Y es que es preciso pensar en el Estado como el actor más importante de los movimientos y los procesos económicos, sean estos de crecimiento o no. Pongamos esta idea en forma de, aunque sea burda, metáfora: es dable pensar que el sector privado es el motor de dicho crecimiento, pero un motor no puede ponerse en marcha sin el combustible, sin el incentivo necesario. De la misma manera, un Estado sin políticas públicas pensadas sobre la base de ciertos consensos básicos es un mero obstáculo burocrático, una traba al desarrollo.

Claro que resulta inocente en demasía creer que los procesos de generación de políticas públicas son simples: nada más alejado de la realidad. Sin embargo, resulta necesario, por lo menos, reflexionar sobre el rol del Estado aún desde las perspectivas más tradicionales u ortodoxas. Aún en estas plataformas ideológicas, el Estado sigue siendo un actor fundamental, puesto que se plantea como necesaria la disminución de su accionar, y esto, más allá de cualquier posición valorativa, no es posible si no se sucede sobre la base de una decisión política. Es decir, que el Estado lleve adelante políticas de privatización o tercerización, o por el contrario, políticas de consolidación del sector y el gasto público, es una cuestión voluntaria de los actores que lo conducen. Es erróneo, e incluso vergonzoso, creer que el Estado es un ente que se autoconduce en una abstracción absoluta de la realidad social. Incluso las políticas públicas que nacen de ciertos consensos básicos no quedan exentas de la revisión continua y puntillosa de los funcionarios que cada cuatro años se suceden, como ya hemos visto en la historia reciente. En ese sentido, el desprestigio de la política como herramienta de transformación resulta un mero discurso, electoral, vacío de toda utilidad y/o sentido práctico.

Sabiendo que América Latina tiene estas condiciones especiales, limitantes absolutas del crecimiento económico y el desarrollo, es que podremos observar cuáles son las posibles soluciones. Claro es que cada cambio de paradigma político respecto a esta cuestión conlleva una carga importante de resistencia por parte de cierto sector que se ve beneficiado por la especulación dentro del sistema financiero (bancos financieros, bonistas, instituciones crediticias de gran porte), y por otro que concentra capital productivo (grandes empresas especialmente abocadas a la producción y comercialización de materias primas). Incluso, conlleva resistencia por gran parte de la sociedad que se ve de alguna manera reflejada en los discursos hegemónicos, tal vez a partir de su deseo, consciente o no, de pertenecer al sector que produce dicho discurso.

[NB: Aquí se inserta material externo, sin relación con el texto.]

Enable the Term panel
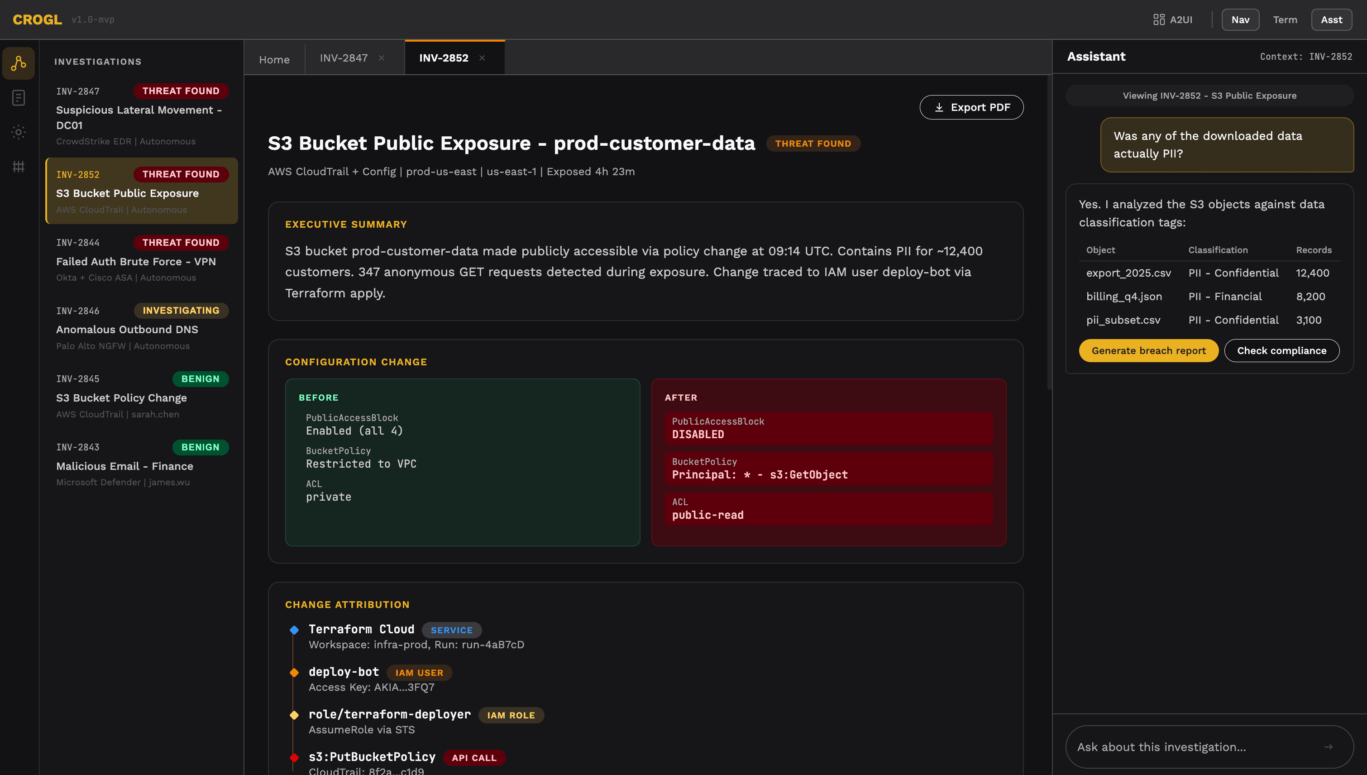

No es grato saber que la pandemia no ha hecho más que complejizar aún más esta situación: Latinoamérica ha registrado, según CEPAL, una caída del 7.7% en su actividad económica durante 2020 (la más alta en 120 años). Sin embargo, considero a este como un buen momento para que Latinoamérica en su conjunto reformule sus políticas económicas y comerciales; para que empecemos a pensar en el Mercosur, no sólo como un espacio de libre comercio (que resulta fundamental para el movimiento de capitales productivos y financieros) sino como una unión que pretenda proteger el mercado regional frente a la importación indiscriminada de productos del extranjero; para que valoremos nuestras propias cadenas productivas, y nuestro propio capital de inversión; para que generemos políticas de fortalecimiento industrial, de las líneas de crédito, y la  redistribución de parte de las ganancias del sector productivo primario (en forma de porcentajes sobre grandes capitales) hacia el Estado.

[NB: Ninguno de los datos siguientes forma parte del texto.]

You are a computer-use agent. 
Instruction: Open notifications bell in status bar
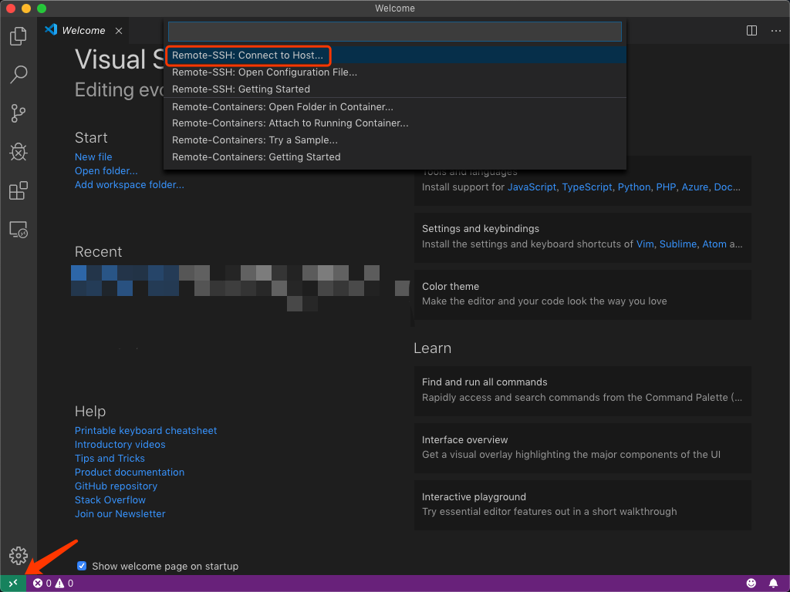[773, 584]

En definitiva, para que reflexionemos sobre, por ejemplo, la «teoría del desarrollo» del gran Celso Furtado, economista brasileño que reconoció que el denominado «subdesarrollo» no es necesariamente un precedente necesario y obligatorio para alcanzar el desarrollo en sí mismo.

Para que mediante la integración latinoamericana seamos capaces de reconstruir nuestras economías, en un contexto que nos enfrenta, tal vez más que nunca, a la imperiosa necesidad de aunar esfuerzos para la consolidación de políticas públicas que permitan producir, generar trabajo, satisfacer la demanda interna y exportar. Esto sólo es posible en la medida en que existan acuerdos básicos en torno a la cuestión del desarrollo, las estrategias de crecimiento inclusivo y, ante todo, una fuerte convicción política y social.